Problem statement
Each line from the one containing "Task: Open the" to the end of the data must be copied exactly, the first and last included; no other lines and no pictures belong in the copy.

Material provided

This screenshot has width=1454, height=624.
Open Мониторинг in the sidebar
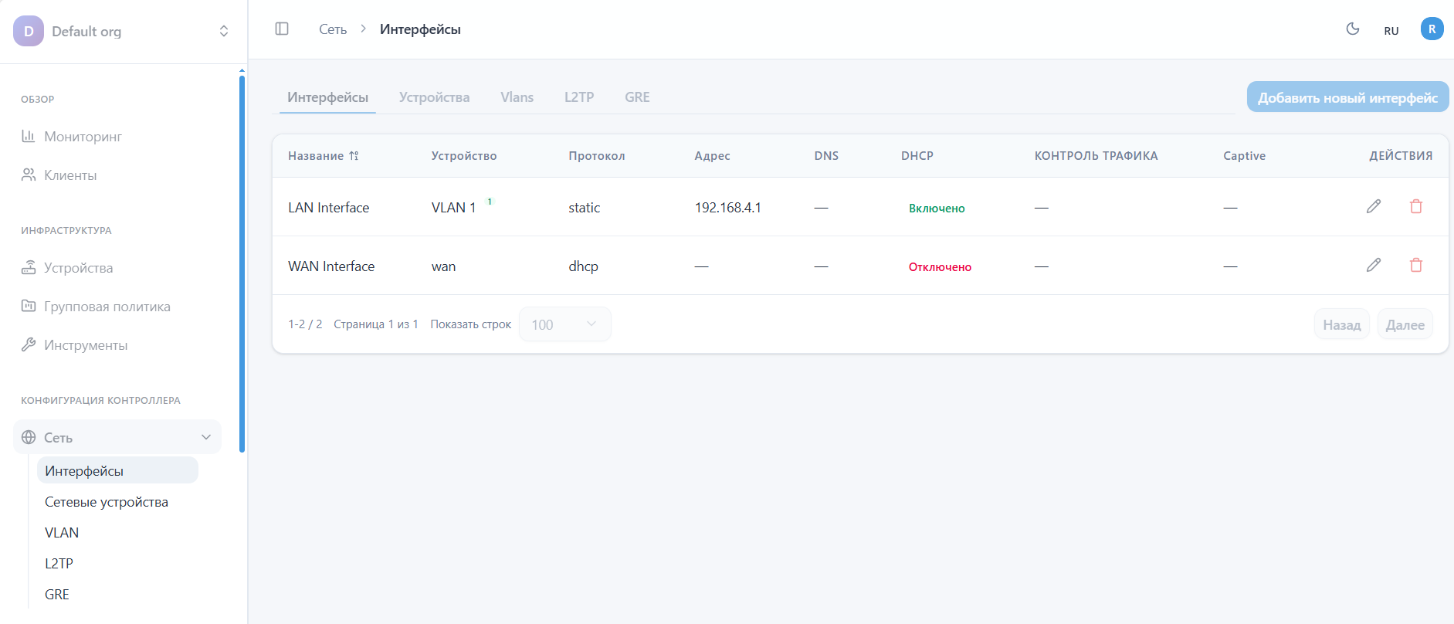(x=83, y=137)
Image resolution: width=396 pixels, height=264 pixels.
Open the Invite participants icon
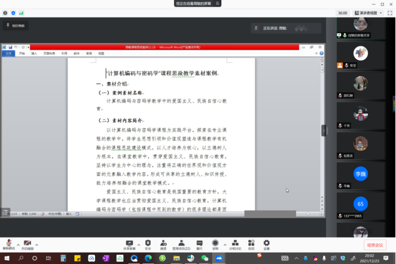163,244
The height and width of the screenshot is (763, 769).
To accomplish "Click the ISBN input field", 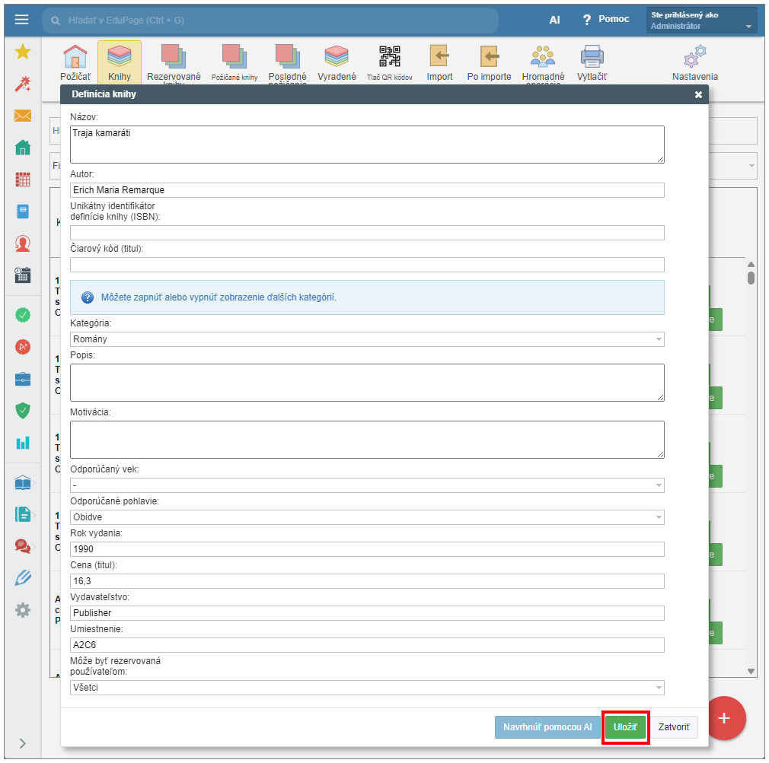I will pyautogui.click(x=367, y=233).
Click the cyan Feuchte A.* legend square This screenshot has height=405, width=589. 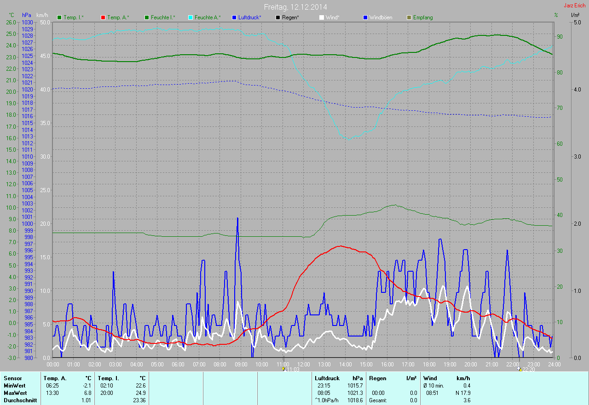[x=191, y=17]
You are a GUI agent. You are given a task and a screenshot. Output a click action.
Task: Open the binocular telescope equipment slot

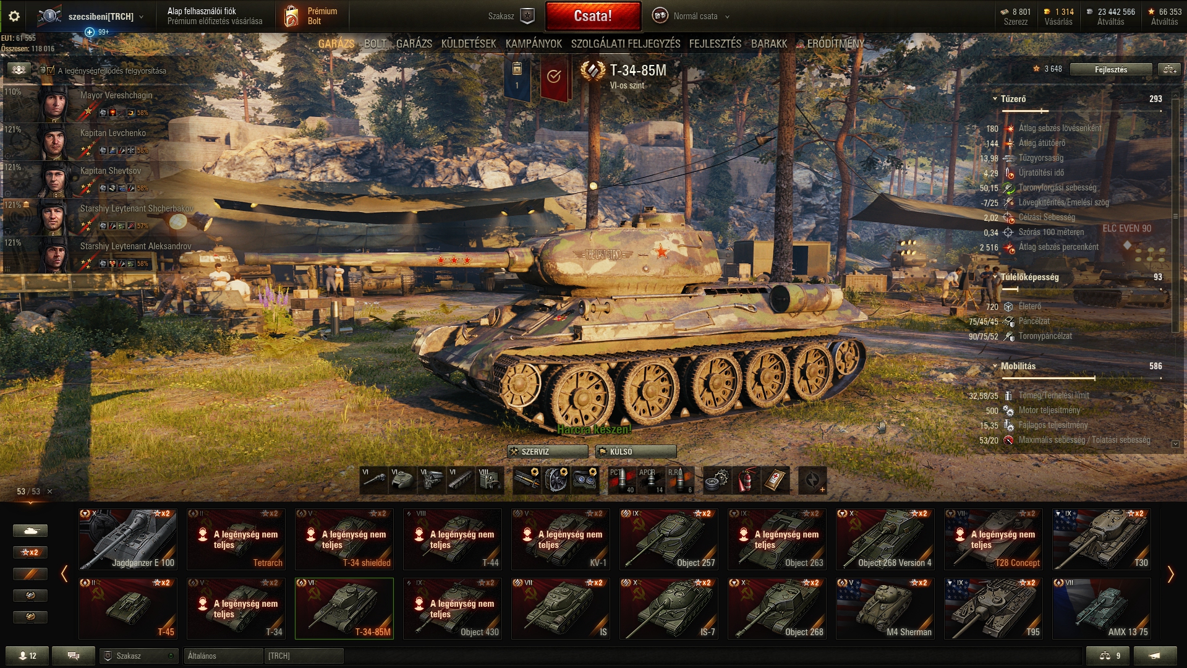point(585,480)
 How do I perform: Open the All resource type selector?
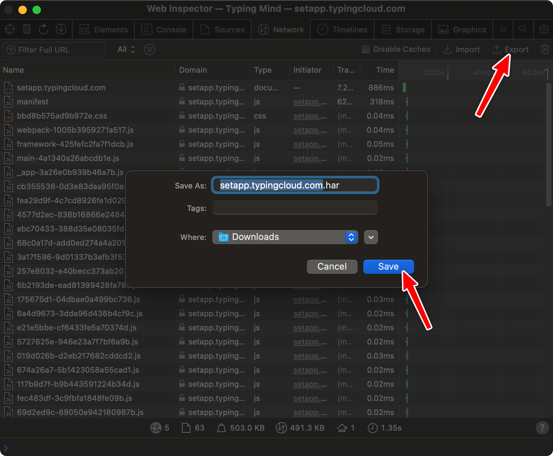click(x=126, y=49)
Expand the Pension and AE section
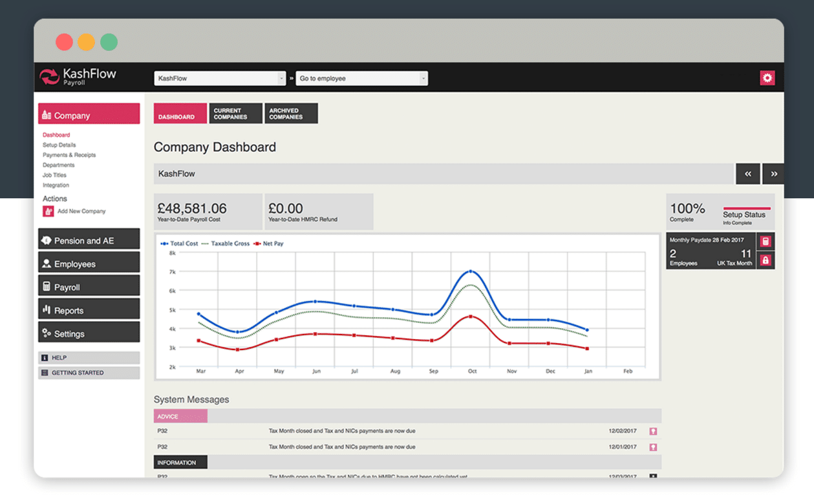 click(x=89, y=240)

Exercise response
Task: Open the binocular telescope equipment slot

point(585,480)
 How do I perform: Open the All resource type selector?
click(x=126, y=49)
Expand the Pension and AE section
 click(x=89, y=240)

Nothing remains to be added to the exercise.